In a bioinformatic search for agents that alter the hepatocellular carcinoma (HCC)-specific gene expression pattern, researchers identified the anthelmintic drug niclosamide as a potential anti-tumor agent, described in the June issue of Gastroenterology.
Niclosamide and its ethanolamine salt (NEN), with greater bioavailability, slowed growth of genetically induced liver tumors and patient-derived xenograft tumors in mice.
Although more than 50 targeted agents have been tested in trials of patients with HCC, none have been found to be superior to sorafenib. There is an urgent need to identify additional and second-line therapies for HCC patients do not respond to sorafenib.
Large public datasets of disease-specific and drug-induced transcriptomes can be used to reposition existing drugs for new indications.
Bin Chen et al searched databases of mRNA expression patterns reported from HCC specimens from patients, HCC cell lines, and cells exposed to various drugs (see figure).
In their search, Chen et al downloaded RNA-Seq profiles of HCC tumor samples and adjacent nontumor samples from The Cancer Genome Atlas. They selected 192 HCC tumor samples and 50 adjacent nontumor samples to create a 274-gene expression signature of 163 genes upregulated and 111 genes down-regulated in HCC vs adjacent nontumor samples.
The HCC gene expression signature was compared with expression profiles of more than 1000 drugs to identify those that would specifically increase expression of genes that are down-regulated in HCCs and reduce expression of genes up-regulated in HCCs.
Their analysis identified 3 anthelmintic drugs that would reverse the HCC gene expression signature—niclosamide was a top hit. This drug has been approved by the FDA for treatment of tapeworm infection and reported to have activity against a number of tumor types, including liver cancer. However, niclosamide had not been studied in animal models of HCC.
Niclosamide is poorly soluble in water, so Chen et al evaluated the effects of the ethanolamine salt of niclosamide (NEN), which has better bioavailability in HCC cell lines, primary human hepatocytes, and mouse models of HCC.
The authors found niclosamide and NEN to specifically reduce the viability of HCC cells—the agents were at least 7-fold more cytotoxic to HCCs than primary hepatocytes.
They then tested the effects of these agents in mice that developed spontaneous liver tumors following delivery of transposon system with oncogene Ras (v12) and truncated beta-catenin (N90), and in mice with xenograft tumors grown from patient’s HCC tissues. Orally administered NEN, but not niclosamide, significantly slowed growth of liver tumors in both models.
Chen et al showed that the combination of NEN and sorafenib was more effective at slowing growth of patient-derived xenografts than either agent alone.
Niclosamide also sensitized HCC cell lines to sorafenib, but in mice with patient-derived xenograft tumors, the combination of niclosamide and sorafenib did not decrease tumor volume.
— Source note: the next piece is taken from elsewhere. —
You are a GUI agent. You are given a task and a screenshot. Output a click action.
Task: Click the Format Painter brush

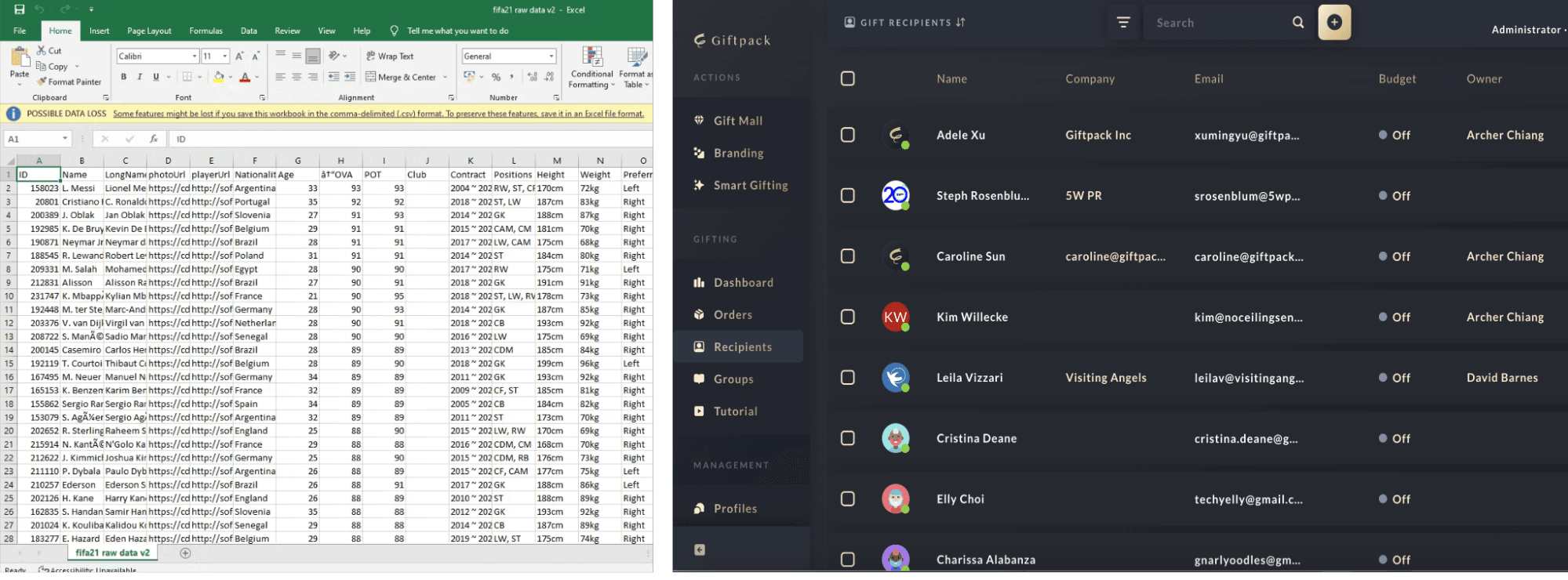(x=68, y=82)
The authors propose that the greater bioavailability of NEN compared to niclosamide accounts for the differential activities of NEN vs niclosamide in vivo. They conclude that NEN would therefore be the best therapeutic candidate for treatment of HCC.
In transcriptome analyses of HepG2 cells and in patient-derived xenografts, niclosamide and NEN each increased expression of 20 genes down-regulated in HCC and reduced expression of 29 genes up-regulated in the 274-gene HCC signature.
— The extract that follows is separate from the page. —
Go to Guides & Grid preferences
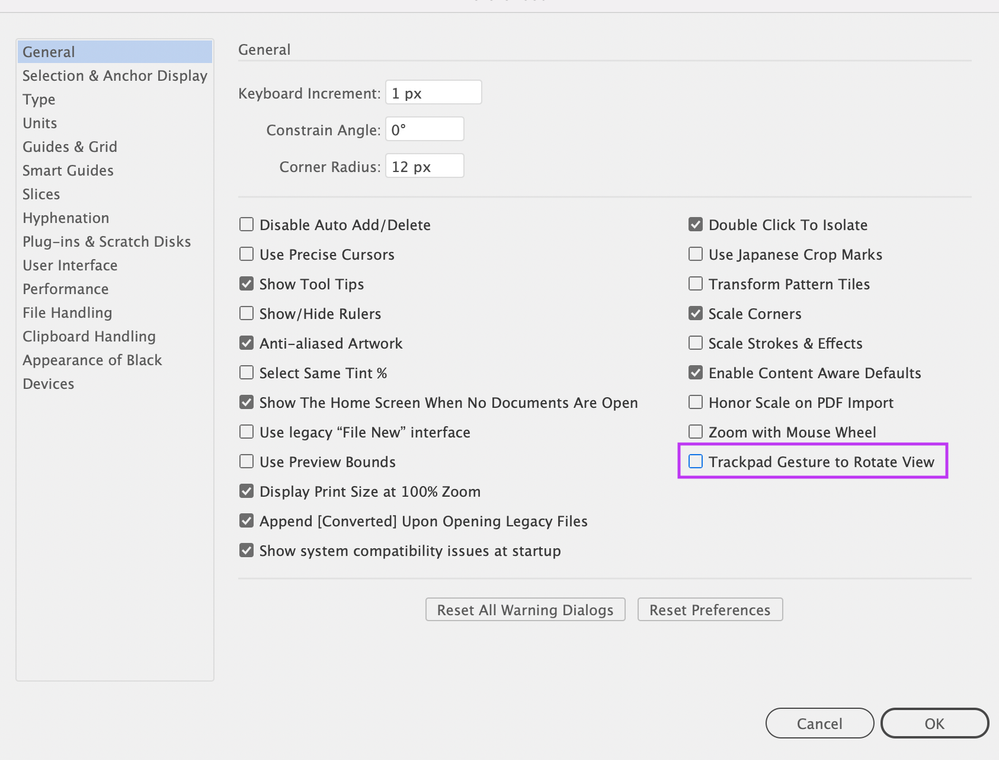This screenshot has width=999, height=760. pyautogui.click(x=70, y=147)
Administration of NEN to mice with patient-derived xenografts reduced tumor expression of proteins in the Wnt−beta catenin, signal transducer and activator of transcription 3, AKT−mechanistic target of rapamycin, epidermal growth factor receptor−Ras−Raf signaling pathways.
Using immunoprecipitation assays, Chen et al found NEN to bind cell division cycle 37 protein (CDC37) and disrupt its interaction with heat shock protein 90 (HSP90). This led to degradation of downstream protein kinases, which could be part of NEN’s anti-tumor mechanism.
Chen et al conclude that combining computational approaches with in vitro and in vivo validation studies can identify drug candidates for cancer and other diseases.